10. Validation and Verificaion (V&V).
System and product integration lead to considerations of V & V. While these two terms
are often used interchangeably, we will define validation as the ability of a product to
meet the performance requirements set for it throughout its life cycle and in all
environments. This is normally accomplished through severe test programs simulating
extremes of the operating environment. We will define verification as the verifying or
proving by analysis, inspection and test that a product meets the quality standards
established for it through specifications and other regimen that address the unique
environments effecting each system are the focus of this discussion. While there can be
limitations to theses processes, they can sometimes be augmented by simulations or
experiments.
11. Information system analogies.
Since information systems permeate all complex products and systems, it is worthwhile
understanding some parallels and differences at the system level. This reflects the
widespread use of sensors, processors, software and transfer media in modern system
projects. Examples lie in many complex product fields, extending to nearly all involving
interconnectivity.
12. Integrated Product and Process Development (IPPD)

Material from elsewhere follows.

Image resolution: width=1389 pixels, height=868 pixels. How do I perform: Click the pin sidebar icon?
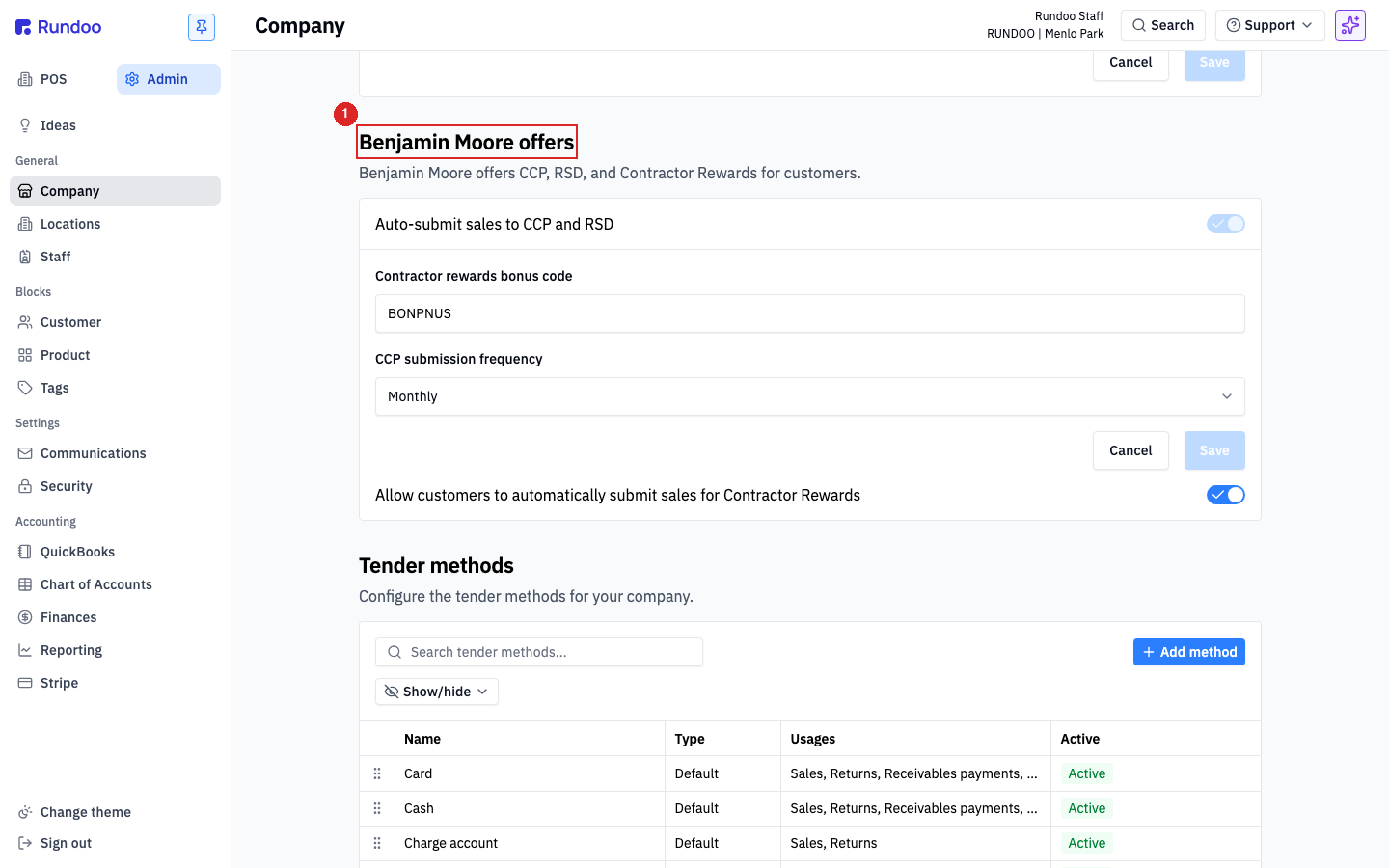tap(202, 27)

This definition is sometimes equated to concurrent engineering. The latter generally
refers to the involvement during design of related functions such as mechanics and
materials analysis, controls, electrical, electronic and software systems, all contributing to
the total design as well as providing the analytical bases and specialized studies in
parallel so as to both shorten the design cycle as well as reduce the necessity for changes
after design release. Added to this the inclusion of inputs from the procurement,
manufacturing, suppliers, logistics and service organizations as well as the customer, and
you have the bass for IPPD. This suggests the use of teams made up of representatives of
these areas, called Integrated Product Teams, or IPTs.

13 Design for X
This is shorthand for the considerations during the design-development process that take
into account issues such as cost, manufacturing, operations, sustainment and technology
upgrades. It is particularly necessary in addressing affordability and all aspects of the
lifecycle, from installation and startup to retrieval and repair

14. Cost analysis.
Estimating costs of development projects is more an art than a science. But there are
some important guidelines that can give a general range of probable costs, plus some
reasonable expectations of meeting established targets. Over the course of development
there are also expectations for progressive costing accuracy with methods ranging from
comparability guesstimates to bottoms-up details.
15. Project management.
Cost, schedule and performance are the normal budget and control parameters involved
in management and these can be facilitated by a number of tools including value stream
mapping and PERT networks, as well as the more common Gantt schedule charts and
earned value". Defining the right organization and contract forms for the character of
the development are also issues, as is the application of risk reduction methods noted
earlier.
16. Lean practices
Lean in this context means the elimination of waste and responsiveness to change and the
Lean Advancement Initiative addresses these in many areas, including product
development. The identification of lean practices and their implications to development
have been areas of intense study as well as generating progressive application in many
domains. The use of the Lean Enterprise Model together with assessment and
implementation tools is becoming a basis for competitive capability for not only
automobile and aerospace companies, but also for those involved in the development of
complex systems, product and services.